**Problem to solve:**
For this exercise, write out exactly the lines of the material from the one containing "800x768 pixels." through the end, both ends included, and nothing more.

**Provided records:**
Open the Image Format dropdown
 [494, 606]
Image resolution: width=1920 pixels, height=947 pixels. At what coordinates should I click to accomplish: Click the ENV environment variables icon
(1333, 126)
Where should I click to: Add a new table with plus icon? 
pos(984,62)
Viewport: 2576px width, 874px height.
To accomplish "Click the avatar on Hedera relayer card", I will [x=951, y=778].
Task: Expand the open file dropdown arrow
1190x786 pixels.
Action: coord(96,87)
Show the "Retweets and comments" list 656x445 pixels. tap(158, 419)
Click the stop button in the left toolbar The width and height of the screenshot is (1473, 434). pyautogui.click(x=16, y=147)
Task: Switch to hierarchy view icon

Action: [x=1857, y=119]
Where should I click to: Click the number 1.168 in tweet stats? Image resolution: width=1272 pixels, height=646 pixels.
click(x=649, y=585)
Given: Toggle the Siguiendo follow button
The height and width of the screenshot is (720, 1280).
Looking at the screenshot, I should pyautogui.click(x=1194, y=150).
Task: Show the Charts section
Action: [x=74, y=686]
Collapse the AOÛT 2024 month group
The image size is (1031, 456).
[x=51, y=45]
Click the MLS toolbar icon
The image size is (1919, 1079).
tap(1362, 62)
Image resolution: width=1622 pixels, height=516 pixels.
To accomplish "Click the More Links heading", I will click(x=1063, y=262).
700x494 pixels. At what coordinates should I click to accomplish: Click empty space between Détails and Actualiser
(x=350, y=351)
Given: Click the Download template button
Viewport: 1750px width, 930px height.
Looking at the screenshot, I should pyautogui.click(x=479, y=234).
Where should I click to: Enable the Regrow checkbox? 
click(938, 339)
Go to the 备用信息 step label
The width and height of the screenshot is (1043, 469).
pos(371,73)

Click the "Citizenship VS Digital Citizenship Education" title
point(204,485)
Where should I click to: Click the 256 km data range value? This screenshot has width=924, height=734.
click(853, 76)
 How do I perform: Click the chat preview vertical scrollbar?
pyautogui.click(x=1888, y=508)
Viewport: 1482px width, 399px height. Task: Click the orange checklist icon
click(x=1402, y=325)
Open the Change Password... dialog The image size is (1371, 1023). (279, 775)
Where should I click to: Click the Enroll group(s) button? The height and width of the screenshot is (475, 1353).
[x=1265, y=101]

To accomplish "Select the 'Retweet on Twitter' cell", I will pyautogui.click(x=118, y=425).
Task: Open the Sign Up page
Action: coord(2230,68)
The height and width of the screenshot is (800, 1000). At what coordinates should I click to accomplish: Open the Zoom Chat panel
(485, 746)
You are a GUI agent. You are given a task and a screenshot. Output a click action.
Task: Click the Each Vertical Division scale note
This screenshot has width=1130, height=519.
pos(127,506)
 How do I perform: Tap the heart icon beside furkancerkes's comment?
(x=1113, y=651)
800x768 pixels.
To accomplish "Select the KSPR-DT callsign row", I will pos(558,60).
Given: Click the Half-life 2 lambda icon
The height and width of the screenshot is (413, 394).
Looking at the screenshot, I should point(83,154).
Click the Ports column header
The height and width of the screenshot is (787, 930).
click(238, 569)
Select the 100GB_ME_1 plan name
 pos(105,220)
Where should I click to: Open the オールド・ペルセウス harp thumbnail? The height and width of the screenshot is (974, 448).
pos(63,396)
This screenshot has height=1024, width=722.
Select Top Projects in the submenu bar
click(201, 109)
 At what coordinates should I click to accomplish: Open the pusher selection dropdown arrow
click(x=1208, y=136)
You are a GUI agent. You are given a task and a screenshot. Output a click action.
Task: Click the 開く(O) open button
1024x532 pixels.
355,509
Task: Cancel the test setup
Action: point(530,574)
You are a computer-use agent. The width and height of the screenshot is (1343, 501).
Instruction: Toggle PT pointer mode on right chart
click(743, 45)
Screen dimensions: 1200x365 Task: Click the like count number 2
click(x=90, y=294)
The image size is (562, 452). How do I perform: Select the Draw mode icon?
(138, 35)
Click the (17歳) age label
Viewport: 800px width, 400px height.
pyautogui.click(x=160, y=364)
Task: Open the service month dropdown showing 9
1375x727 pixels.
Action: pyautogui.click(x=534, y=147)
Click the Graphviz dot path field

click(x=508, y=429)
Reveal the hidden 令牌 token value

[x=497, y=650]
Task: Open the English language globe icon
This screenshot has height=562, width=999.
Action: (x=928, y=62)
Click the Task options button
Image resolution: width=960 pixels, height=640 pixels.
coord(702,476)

**Result:**
800x768 pixels.
To accomplish "Select the KSPR-DT callsign row", I will pos(558,60).
Given: Click the Half-life 2 lambda icon
The height and width of the screenshot is (413, 394).
Looking at the screenshot, I should point(83,154).
Click the Ports column header
The height and width of the screenshot is (787, 930).
click(238, 569)
Select the 100GB_ME_1 plan name
 pos(105,220)
Where should I click to: Open the オールド・ペルセウス harp thumbnail? The height and width of the screenshot is (974, 448).
pos(63,396)
This screenshot has height=1024, width=722.
Select Top Projects in the submenu bar
click(201, 109)
 At what coordinates should I click to accomplish: Open the pusher selection dropdown arrow
click(x=1208, y=136)
You are a GUI agent. You are given a task and a screenshot. Output a click action.
Task: Click the 開く(O) open button
1024x532 pixels.
355,509
Task: Cancel the test setup
Action: point(530,574)
You are a computer-use agent. The width and height of the screenshot is (1343, 501).
Instruction: Toggle PT pointer mode on right chart
click(743, 45)
Screen dimensions: 1200x365 Task: Click the like count number 2
click(x=90, y=294)
The image size is (562, 452). How do I perform: Select the Draw mode icon?
(138, 35)
Click the (17歳) age label
Viewport: 800px width, 400px height.
pyautogui.click(x=160, y=364)
Task: Open the service month dropdown showing 9
1375x727 pixels.
Action: pyautogui.click(x=534, y=147)
Click the Graphviz dot path field

click(x=508, y=429)
Reveal the hidden 令牌 token value

[x=497, y=650]
Task: Open the English language globe icon
This screenshot has height=562, width=999.
Action: (x=928, y=62)
Click the Task options button
Image resolution: width=960 pixels, height=640 pixels.
coord(702,476)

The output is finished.